Série d'exercices
1 – Dans le document source, à quel concept de Gramsci l'auteur critiqué recourt-il pour écarter une approche en termes de classes sociales ?
2 – Poursuivez le document source après sa dernière phrase.

Document source

====

Retour sur une réflexion de Jonathan Durant Folco

Unité ouvrière et populaire : pour en finir avec la domination des élites nationalistes 



mardi 26 avril 2016, par Bernard Rioux

Dans son texte Convergences inédites et mutation du paysage politique québécois, Jonathan Durand Folco s’interroge sur la dynamique de la scène politique québécoise et envisage une orientation possible pour Québec solidaire dans ce contexte. En fait, le scénario d’une « alliance indépendantiste et progressiste »(PQ-QS-ON) , lui semble la meilleure stratégie pour « fissurer le bloc libéral », « pour vaincre les libéraux en 2018 », « pour définir la gauche comme un catalyseur de la renaissance du mouvement indépendantiste » et pour « permettre à QS de montrer son influence morale et politique ». Nous croyons que le camarade Folco fait fausse route et que sa realpolitik servira un tout autre acteur, le PQ, et l’aidera à verrouiller son hégémonie sur le mouvement indépendantiste qu’il maintient depuis des décennies dans l’impuissance politique.

D’un usage unilatéral du concept de bloc historique

L’auteur utilise le concept de bloc historique de Gramsci pour écarter une approche en termes de classes sociales. Il réduit le marxisme à sa caricature dogmatique pour mieux écarter ce type d’analyse. Il se refuse à analyser les partis politiques à partir de la nature de leurs rapports aux classes fondamentales, de l’origine de leur direction, de l’analyse des propositions de leur programme, de l’évaluation de leur base militante, du caractère de son régime interne et de la réalité de leur base électorale. Il utilise la notion de bloc historique qu’il identifie un peu rapidement à des alliances de classe. En fait, il oppose ainsi le bloc libéral et le bloc nationaliste.

Des scénarios possibles ou probables et leur contraire.

====

Données
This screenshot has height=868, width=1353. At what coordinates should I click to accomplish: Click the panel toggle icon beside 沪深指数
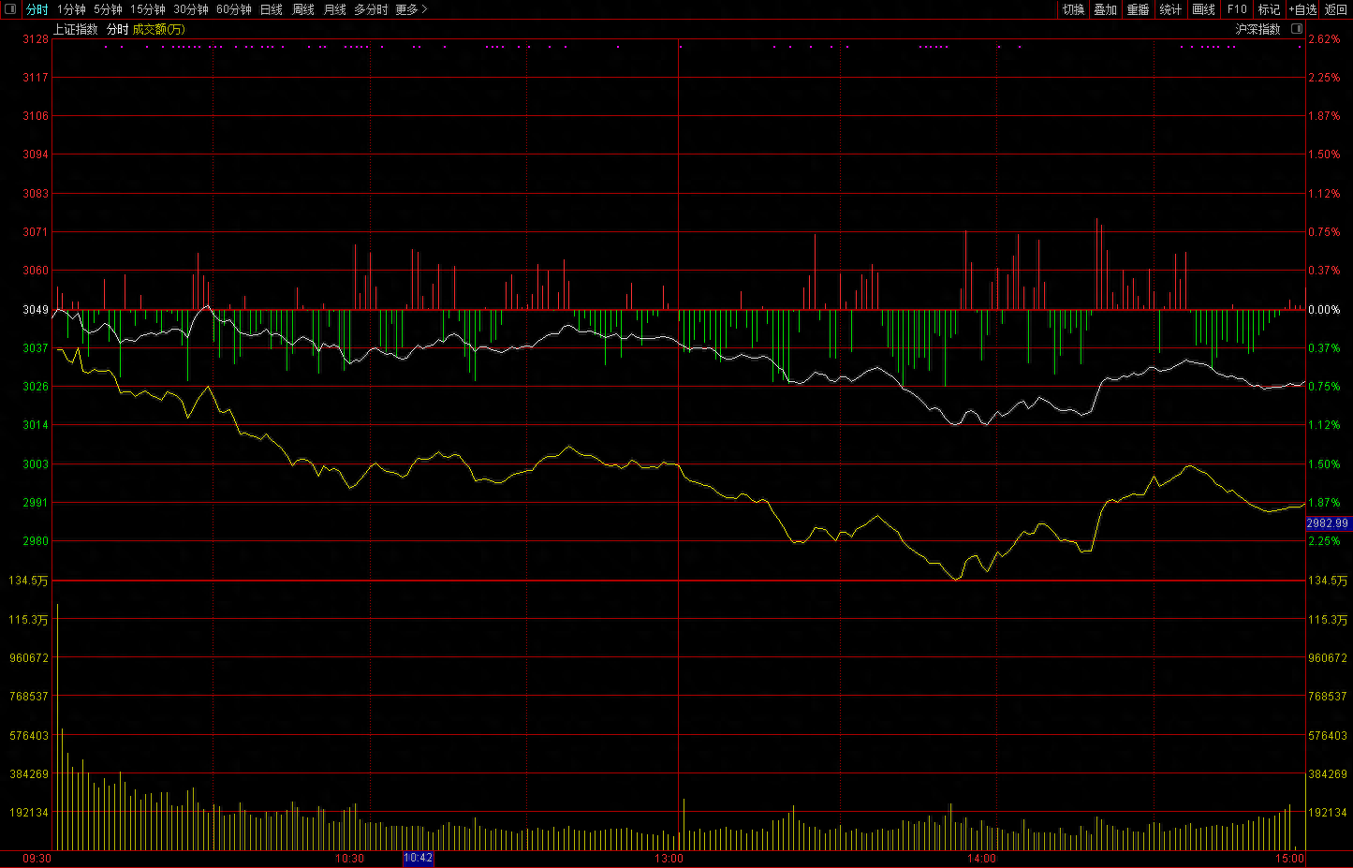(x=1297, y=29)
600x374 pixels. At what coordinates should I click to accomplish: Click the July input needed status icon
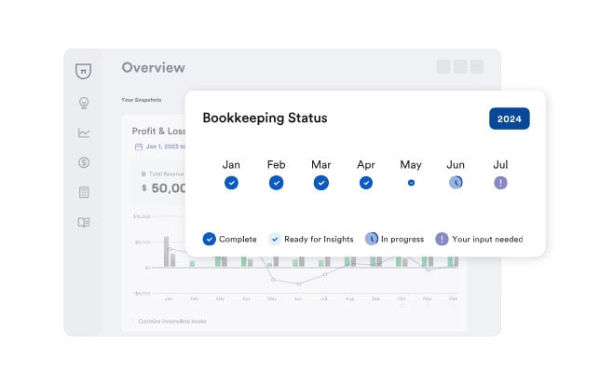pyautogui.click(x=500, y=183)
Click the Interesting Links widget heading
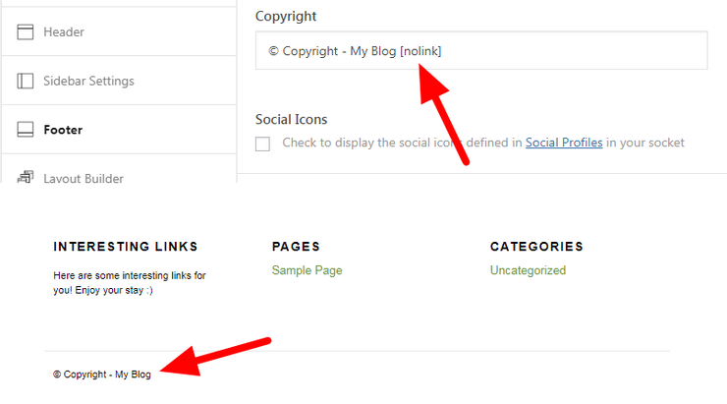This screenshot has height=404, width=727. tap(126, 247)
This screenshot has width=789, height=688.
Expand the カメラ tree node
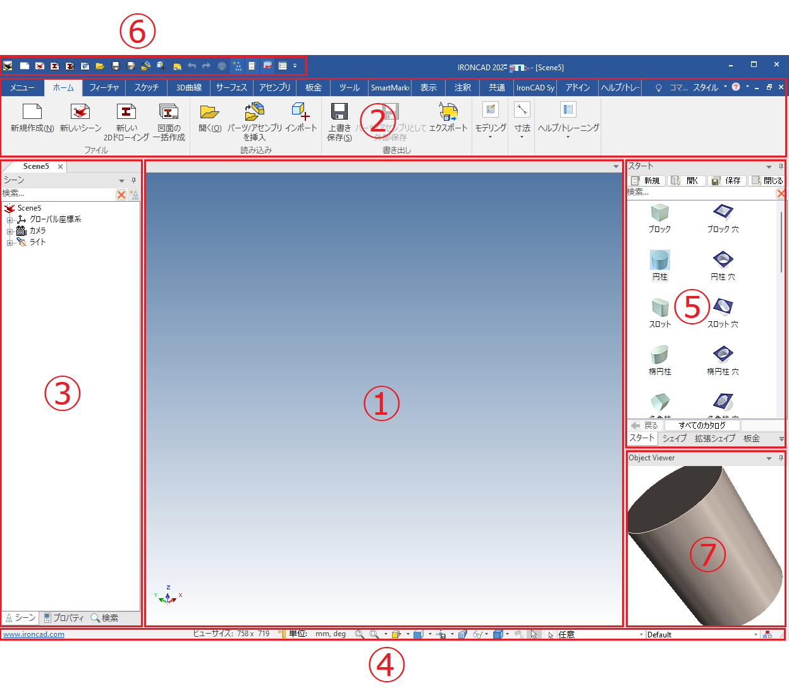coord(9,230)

====

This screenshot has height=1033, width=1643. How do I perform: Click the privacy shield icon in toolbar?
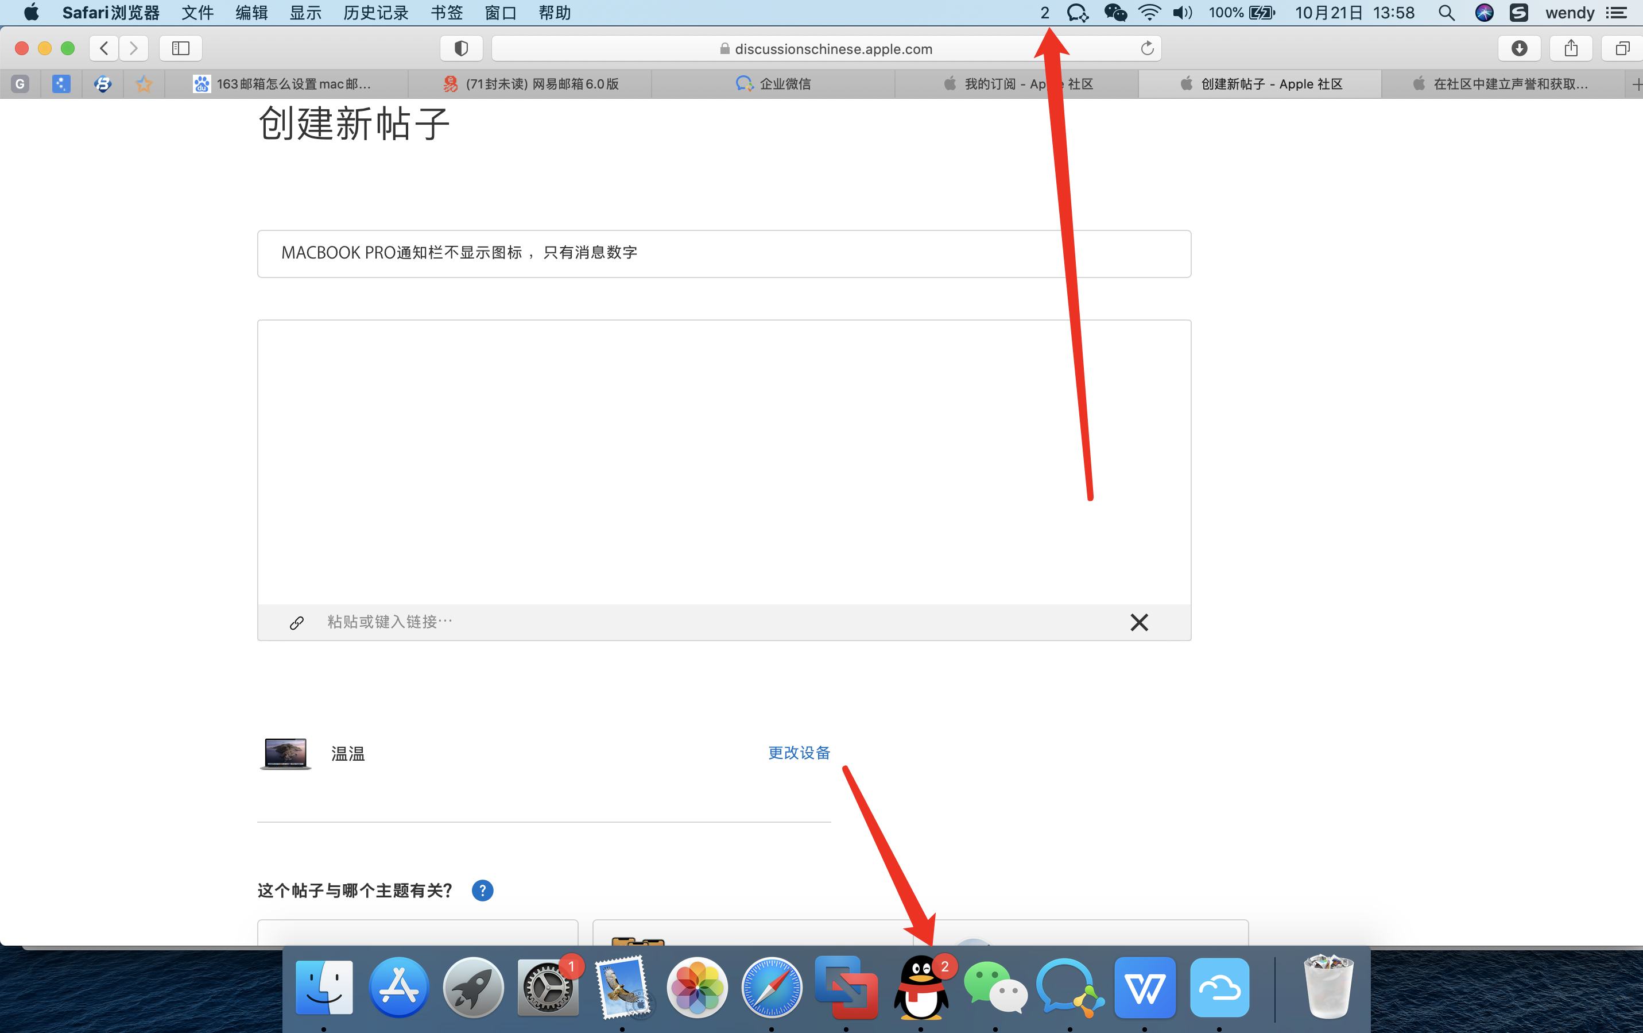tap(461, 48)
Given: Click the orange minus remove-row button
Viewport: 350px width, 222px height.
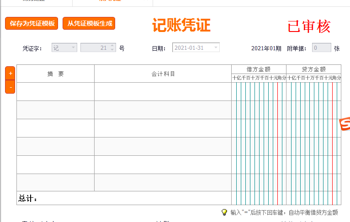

====

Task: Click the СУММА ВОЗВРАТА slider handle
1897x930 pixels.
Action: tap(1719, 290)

====

Réponses ci-dessous
1 – Au concept de bloc historique.

2 –
Sa description des scénarios qui pourraient marquer l’évolution de la scène politique est intéressante. Le maintien au premier rang du PLQ dans les intentions de vote est attribué à l’absence d’alternative politique crédible. Le bloc historique libéral est défini comme le défenseur du statu quo et des minorités culturelles. En fait, il serait important de préciser que ce bloc historique est l’instrument de la bourgeoisie canadienne et de son État, de la vaste majorité de la bourgeoisie québécoise et des couches petites-bourgeoises qui lui sont liées ainsi que des secteurs les moins intégrés les moins organisées des classes subalternes : communautés ethnoculturelles, ainé-e-s hors travail... Sa force n’est pas seulement le fruit du poids des non-francophones dans la société québécoise, mais de la puissance sociale des classes qui dominent ce bloc. Ce bloc mène une offensive contre toutes les manifestations de l’affirmation nationale du peuple québécois et pour un accaparement de plus en plus odieux de la richesse collective. Ce qui le conduit à attaquer les services publics et à les privatiser, à s’attaquer aux droits syndicaux afin d’affaiblir des mouvements de résistance à cette offensive. Sa faiblesse fondamentale est la perte de sa légitimité d’une politique qui ne vise pas à satisfaire les besoins sociaux par le partage du bien commun. Son affaiblissement est directement la conséquence de la réalité et de la force de la résistance populaire.

Pour notre part, nous croyons nécessaire de préciser que le bloc historique nationaliste est dirigé par une petite minorité nationaliste de la bourgeoisie québécoise, par la classe des cadres, particulièrement du secteur public, par les secteurs de la petite-bourgeoisie liée aux services publics et aux industries culturelles et par les secteurs les plus organisés des classes ouvrières et populaires.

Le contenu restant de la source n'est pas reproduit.